幕間 一平、蘇芳と言い合いをする(一平視点)
「Hermit」一平視点のお話です。執筆はひろたひかるです。
文化祭終了後、一平は今日何度目かの料理部へ行った。
後片付けが始まっていて、手伝いを申し出ると優に鉄板を洗ってくれるよう頼まれる。他校の料理俱楽部だという咲と二人で水場へ鉄板を運び、借りてきたたわしでごしごしと洗い始めた。
「玉野君、すごかったな。あのコテ捌き。屋台全体の組み立ても最終的にやってたみたいだし、キャベツが足りなくなさそうな頃合いに残った材料でメニュー考えてたってのも聞いたし。本当にすげえ」
「家が食堂やってるんで」
「俺もやってみよっかな。料理、興味がないわけじゃないんだよな」
「そうですね。やってみると意外と奥が深くて楽しいですよ」
げしげしげし。
水とたわしの音がリズミカルに響く。見ると話している間に咲の鉄板はみるみるきれいになっていく。

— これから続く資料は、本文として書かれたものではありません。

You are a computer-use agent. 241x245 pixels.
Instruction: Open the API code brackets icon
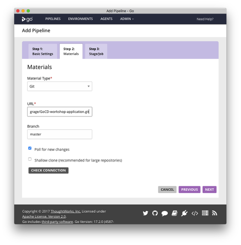click(195, 214)
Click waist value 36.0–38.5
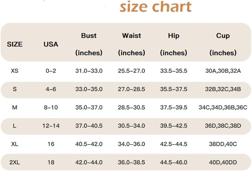252x171 pixels. (x=132, y=162)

先に洗い終わった咲がまだ水の滴る鉄板を抱えて戻っていった。
―― 思ったより話しやすい奴だな。でも、いい奴だとしてもこればかりは……
少しだけもやっとする。
「あれ一平。何してんだそんなところで」
咲を見送っていると後ろから声がする。
「あ、蘇芳」
「鉄板―― ああ、料理部のか。うん、おまえいつも料理部にご馳走になってるんだろ?
そのくらいして恩返ししなきゃな」
「いつも、って、そんな食い物をたかりまくってるみたいに」
「ん? 違った?」
「―― いつも、ってか、たまに? 時々? 毎回じゃないぞ」
「ふうん、まあそういうことにしておこうか」
何しろ料理部で使う食材は部費と、あとは部員が小遣いから出すこともあると聞いているので、毎回お相伴にあずかるわけにはいかない。それに食べるとしても本当に試食程度だ。 ―― とはいえご馳走になっていることに変わりはない。今こうして手伝いに来ているのも、そのお礼かたがたというところだ。もちろん優にいいところを見せたい気持ちがないわけではないが。

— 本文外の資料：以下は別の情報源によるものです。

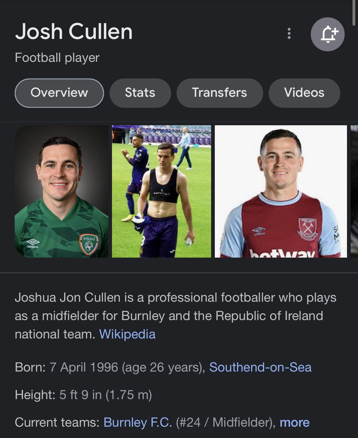This screenshot has height=438, width=358.
Task: Switch to the Stats tab
Action: [x=140, y=93]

「で、一平は優ちゃんが玉野君と仲良くやってるのが我慢ならない、と」
「心を読むなよ」
「読んでないよ。顔見ればわかっちゃうよ、ねえ夏世」
「そうね、ばれっばれだわね」
はぁ~、とうなだれる一平。この義兄には全く勝てる気がしない。
そもそも生徒会長なこの人はこの年齢で大企業グループの会長でありかつこの昴学院の理事でもあったりしちゃうのだから。腕っぷしだけなら一平が勝つけれど。
そしてその蘇芳の彼女であり生徒会会計の夏世も、だ。国内有数の化粧品会社社長令嬢な夏世はすっかり一平の姉な立ち位置、古来よりこういう姉に勝てる弟は少ないのではないだろうか。たぶん。ひょっとして。
「まあ、おまえもちょっとしっかりしろよ?優ちゃんに甘えっぱなしじゃ今に愛想尽かされるぞ」
ぐさっと刺さった。
確かにそうかもしれない、と思い当たる節があるものだから刺さりまくりだ。
大ダメージを喰らった一平の肩にぽん、と手を置いて蘇芳が歩き出す。
「じゃ、僕たちは見回りがあるから。あんまり優ちゃん達に迷惑かけるなよ」
「かけてねえっつうの」
ははは、と笑いながら去っていく蘇芳のかっこ憎たらしいことよ。
「何しに来たんだよ、あいつ」
はあ、と大きくため息をついて空を振り仰ぐと、午後の空がやけに高く見えた。